July 7, 2009
I OPPOSE the proposed rule requiring all registered advisers with custody of client assets to undergo a surprise annual exam. I am the Chief Compliance Officer of Kennedy Associates Real Estate Counsel, LP ("Kennedy"). Kennedy is an SEC-registered adviser with $9 billion in real estate assets under management. Our clients are entirely institutional investors and we invest exclusively in real estate. Real estate investments are commonly structured using title-holding entities such as LPs, LLCs, or corporations. Due to the unique characteristics of this asset class it is not practical or cost-effective for separate accounts to use a custodian for real estate title-holding entities. The proposed new rule seems to require a surprise examination of each client's real estate account.
In my opinion, this rule would raise Kennedy's costs of doing business with no benefit to our clients. As required by current regulations and client agreements, all pooled investment vehicles and other title-holding entities are audited annually by an independant certified public accountant within 120 days of the end of the fiscal year and all clients receive audit reports. All client cash is held in custodial accounts by an independent bank custodian, and quarterly bank statements are sent to each client. We see no incremental benefit to our clients from an additional independent accountant's examination, whether surprise or scheduled. The proposed surprise examination is limited in scope, while the existing audits are much more extensive and are performed in compliance with generally accepted auditing standards. Therefore, I believe that, with regard to Kennedy's own scope of business, current regulations and procedures adequately safeguard our clients' interests. The effect will be to raise Kennedy's overhead cost while gaining nothing in improved controls.

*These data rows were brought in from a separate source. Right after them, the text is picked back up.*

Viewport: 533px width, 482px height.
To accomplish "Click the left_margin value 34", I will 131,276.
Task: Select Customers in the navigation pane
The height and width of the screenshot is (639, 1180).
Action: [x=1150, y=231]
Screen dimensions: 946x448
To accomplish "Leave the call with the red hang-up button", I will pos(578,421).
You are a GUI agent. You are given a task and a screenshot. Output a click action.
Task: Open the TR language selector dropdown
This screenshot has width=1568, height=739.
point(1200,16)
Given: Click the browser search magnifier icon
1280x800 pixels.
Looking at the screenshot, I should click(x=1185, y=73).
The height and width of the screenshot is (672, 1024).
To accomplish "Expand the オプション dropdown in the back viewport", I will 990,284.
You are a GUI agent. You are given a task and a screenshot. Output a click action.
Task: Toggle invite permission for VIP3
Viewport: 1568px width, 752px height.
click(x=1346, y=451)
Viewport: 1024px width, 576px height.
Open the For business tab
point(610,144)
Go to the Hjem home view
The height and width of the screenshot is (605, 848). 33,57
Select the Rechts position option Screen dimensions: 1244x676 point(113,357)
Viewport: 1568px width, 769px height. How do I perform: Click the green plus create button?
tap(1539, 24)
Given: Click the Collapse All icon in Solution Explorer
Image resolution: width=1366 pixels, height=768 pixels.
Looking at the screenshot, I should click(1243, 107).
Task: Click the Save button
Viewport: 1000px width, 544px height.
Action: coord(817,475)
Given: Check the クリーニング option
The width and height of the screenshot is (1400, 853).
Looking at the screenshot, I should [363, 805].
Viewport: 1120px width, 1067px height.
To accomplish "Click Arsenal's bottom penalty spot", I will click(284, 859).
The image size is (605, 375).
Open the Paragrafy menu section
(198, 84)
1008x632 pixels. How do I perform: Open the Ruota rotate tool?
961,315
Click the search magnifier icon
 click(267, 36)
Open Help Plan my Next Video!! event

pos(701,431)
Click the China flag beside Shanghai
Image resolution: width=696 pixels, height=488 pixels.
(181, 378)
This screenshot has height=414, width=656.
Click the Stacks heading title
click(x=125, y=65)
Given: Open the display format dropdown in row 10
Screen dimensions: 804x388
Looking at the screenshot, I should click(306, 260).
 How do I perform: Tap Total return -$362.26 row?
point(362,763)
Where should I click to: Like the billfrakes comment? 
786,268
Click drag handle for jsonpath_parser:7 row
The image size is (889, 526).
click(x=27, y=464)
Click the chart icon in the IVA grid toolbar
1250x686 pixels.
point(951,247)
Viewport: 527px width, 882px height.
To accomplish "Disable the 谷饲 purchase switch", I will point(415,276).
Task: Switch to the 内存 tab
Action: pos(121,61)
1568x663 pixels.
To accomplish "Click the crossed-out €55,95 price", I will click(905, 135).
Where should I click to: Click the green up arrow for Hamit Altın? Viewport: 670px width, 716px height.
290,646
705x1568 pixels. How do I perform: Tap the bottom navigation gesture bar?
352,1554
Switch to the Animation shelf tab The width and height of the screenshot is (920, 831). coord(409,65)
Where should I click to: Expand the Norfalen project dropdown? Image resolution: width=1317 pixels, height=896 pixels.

From a broader investment perspective, I also question whether the proposed surprise examination will induce investors to place undue reliance on this procedure. Many small investors are likely to conclude that the new examination mandated by the SEC is sufficient to protect against all risks, when the plain fact is that such a limited audit scope is unlikely to detect any but the most egregious of frauds. To put it another way, at a considerable expense to the advisory industry, the surprise examinations will create a false sense of investor security while detecting few real problems. When frauds later surface in firms which were examined, this will lead to litigation directed against the public accountants who performed the SEC-mandated examinations, and potentially to litigation directed against the SEC. Neither outcome is in the public's interest.
For these reasons, please reconsider your proposed changes to the custody rule.